There was the card, on the step where she’d
dropped it. Jean picked it up and scanned it suspiciously.
Fergus MacDonald and Diana MacDonald. Meet me at the church at
3.

Much more cautiously, she climbed the rest of
the stairs and made her way down the hall and into the Charlie
suite. Once inside, she slammed the door and stood with her back
against it.

I’m going to have to tell Alasdair.

 

 

Chapter Ten

 

 

Alasdair reappeared just as the fluorescent
letters on the bedside clock confirmed the sitting room clock’s
twelve tinkling strokes. Midnight wasn’t necessarily the witching
hour.

Jean peered out from the heaped bedclothes
like a mummy from her wrappings while he paced into the bathroom,
face taut, lips tight.
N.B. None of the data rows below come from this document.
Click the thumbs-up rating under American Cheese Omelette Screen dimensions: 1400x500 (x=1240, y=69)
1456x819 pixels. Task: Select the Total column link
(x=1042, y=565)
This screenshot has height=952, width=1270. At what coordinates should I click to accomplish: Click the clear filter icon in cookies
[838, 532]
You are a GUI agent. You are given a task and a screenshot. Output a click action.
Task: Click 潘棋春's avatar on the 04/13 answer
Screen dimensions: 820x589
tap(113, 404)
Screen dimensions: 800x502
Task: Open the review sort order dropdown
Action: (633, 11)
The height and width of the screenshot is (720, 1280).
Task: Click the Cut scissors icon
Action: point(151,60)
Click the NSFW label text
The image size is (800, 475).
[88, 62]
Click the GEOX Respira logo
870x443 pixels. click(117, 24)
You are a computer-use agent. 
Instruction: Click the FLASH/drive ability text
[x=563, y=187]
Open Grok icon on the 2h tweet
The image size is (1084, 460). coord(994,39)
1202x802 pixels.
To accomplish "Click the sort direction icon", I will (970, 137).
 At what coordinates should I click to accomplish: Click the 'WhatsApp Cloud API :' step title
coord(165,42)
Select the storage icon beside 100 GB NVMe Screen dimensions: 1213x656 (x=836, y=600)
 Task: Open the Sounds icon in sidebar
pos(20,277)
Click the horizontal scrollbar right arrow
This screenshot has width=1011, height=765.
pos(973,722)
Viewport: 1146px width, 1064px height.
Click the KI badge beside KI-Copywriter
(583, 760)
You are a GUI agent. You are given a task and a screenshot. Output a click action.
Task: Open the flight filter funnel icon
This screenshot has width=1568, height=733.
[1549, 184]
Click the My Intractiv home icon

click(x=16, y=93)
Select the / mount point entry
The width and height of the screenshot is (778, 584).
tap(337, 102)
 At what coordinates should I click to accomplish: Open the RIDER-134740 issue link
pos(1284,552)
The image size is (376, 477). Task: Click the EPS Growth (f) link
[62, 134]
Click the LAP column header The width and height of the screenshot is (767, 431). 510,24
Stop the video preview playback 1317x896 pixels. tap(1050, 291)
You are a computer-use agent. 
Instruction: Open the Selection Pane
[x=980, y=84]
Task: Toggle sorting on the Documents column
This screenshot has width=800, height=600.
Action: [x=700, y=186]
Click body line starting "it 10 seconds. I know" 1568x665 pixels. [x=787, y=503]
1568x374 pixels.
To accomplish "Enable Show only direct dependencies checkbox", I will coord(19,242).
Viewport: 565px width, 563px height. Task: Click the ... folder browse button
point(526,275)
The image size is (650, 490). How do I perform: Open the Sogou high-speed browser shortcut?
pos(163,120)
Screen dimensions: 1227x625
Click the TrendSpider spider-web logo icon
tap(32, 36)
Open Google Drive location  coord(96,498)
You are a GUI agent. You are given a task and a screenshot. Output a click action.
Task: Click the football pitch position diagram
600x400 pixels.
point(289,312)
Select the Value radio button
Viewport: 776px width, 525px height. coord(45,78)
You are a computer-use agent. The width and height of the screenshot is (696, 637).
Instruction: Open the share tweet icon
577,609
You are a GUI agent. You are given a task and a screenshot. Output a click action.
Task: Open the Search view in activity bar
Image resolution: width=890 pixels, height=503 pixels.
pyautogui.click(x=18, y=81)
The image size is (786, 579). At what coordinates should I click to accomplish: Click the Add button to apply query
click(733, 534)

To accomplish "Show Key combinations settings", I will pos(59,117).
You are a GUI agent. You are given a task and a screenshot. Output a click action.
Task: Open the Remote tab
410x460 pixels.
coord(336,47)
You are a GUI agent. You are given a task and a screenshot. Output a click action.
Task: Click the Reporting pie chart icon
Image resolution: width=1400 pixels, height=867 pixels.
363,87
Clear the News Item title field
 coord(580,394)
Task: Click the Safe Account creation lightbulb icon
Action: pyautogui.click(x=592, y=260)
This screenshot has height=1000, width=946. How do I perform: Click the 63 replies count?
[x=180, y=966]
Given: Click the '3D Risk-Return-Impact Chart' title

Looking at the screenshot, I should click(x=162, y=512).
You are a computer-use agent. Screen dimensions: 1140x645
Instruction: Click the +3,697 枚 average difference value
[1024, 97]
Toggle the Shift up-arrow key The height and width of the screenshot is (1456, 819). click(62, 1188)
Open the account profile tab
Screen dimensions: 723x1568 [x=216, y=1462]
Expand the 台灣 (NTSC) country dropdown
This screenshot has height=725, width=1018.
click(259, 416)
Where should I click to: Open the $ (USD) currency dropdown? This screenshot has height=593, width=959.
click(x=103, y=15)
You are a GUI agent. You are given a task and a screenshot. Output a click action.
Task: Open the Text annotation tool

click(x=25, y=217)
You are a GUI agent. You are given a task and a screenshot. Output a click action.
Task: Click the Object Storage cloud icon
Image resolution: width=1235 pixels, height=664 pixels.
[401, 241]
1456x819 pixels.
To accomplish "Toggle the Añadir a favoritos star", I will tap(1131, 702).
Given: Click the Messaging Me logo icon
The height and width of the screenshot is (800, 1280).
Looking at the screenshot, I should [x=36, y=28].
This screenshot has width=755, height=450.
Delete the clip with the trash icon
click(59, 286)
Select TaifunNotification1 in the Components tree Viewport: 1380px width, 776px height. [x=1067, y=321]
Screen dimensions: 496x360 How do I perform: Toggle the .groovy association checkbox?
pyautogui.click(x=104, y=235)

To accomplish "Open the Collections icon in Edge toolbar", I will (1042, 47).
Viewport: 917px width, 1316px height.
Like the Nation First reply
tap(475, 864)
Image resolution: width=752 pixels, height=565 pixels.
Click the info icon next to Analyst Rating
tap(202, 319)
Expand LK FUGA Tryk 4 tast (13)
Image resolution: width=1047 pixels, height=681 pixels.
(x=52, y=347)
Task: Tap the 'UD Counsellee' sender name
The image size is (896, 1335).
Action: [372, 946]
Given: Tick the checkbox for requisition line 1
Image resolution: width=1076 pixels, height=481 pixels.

So things hadn’t gone well at the crime
scene.

Closing the academic journal she hadn’t been
reading, she put it and her glasses on the bedside table. Dougie
was curled up beside her leg, doing his imitation of an anchor. But
Alasdair didn’t try to evict the cat when he slipped into the bed
and switched off the light.

Jean blinked at the surrounding darkness—ah,
good, a glow leaked between the window curtains—and turned to her
beloved. It was like snuggling up to a marble statue and she broke
out in gooseflesh. Served him right for all his cracks about her
cold feet. “You’re frozen.”

“Oh aye,” he replied on toothpaste-scented
breath. “I was not meaning to stay so long at the scene, but
Patrick . . .”

She waited.

“I do not know what’s come over the man. He’s
gone distant, in a way. His wife left him a decade ago, before I
ever met him, so it’s not that.”

Ouch,
Jean thought. “Maybe he’s burned
out, like you were.”

“When I was burning out, I worked all the
harder.”

“I noticed,” Jean said. “What happened at the
scene?”

“Nothing’s happened, that’s the problem.
Patrick’s waiting for daylight and the pathologist’s reports,
forensics, and all. And Tina needs questioning. For all we’re
knowing, Greg’s been getting death threats more direct than the one
Urquhart made Fergie. I stopped outside the Queen suite just now,
and put my ear to the door like the worst sort of sneak, and heard
Tina’s voice but could not hear the words. She was speaking on the
phone, I reckon. It’s by way of being morning Down Under.” He was
starting to warm up, becoming flesh and blood once again.

Speaking of which . . . “A couple of things
have happened here. I met the Green Lady on the staircase, and
she’s no wee bit ghostie. It must be true what they say about Skye,
it’s half in the Otherworld. Plus I found a note in the pocket of
Diana’s—I think it’s Diana’s—raincoat.” Jean filled in the details,
cooperated with Alasdair’s interrogation, and finally lay silently
while the mills of his intelligence and experience ground
exceedingly fine, but, as yet, produced nothing.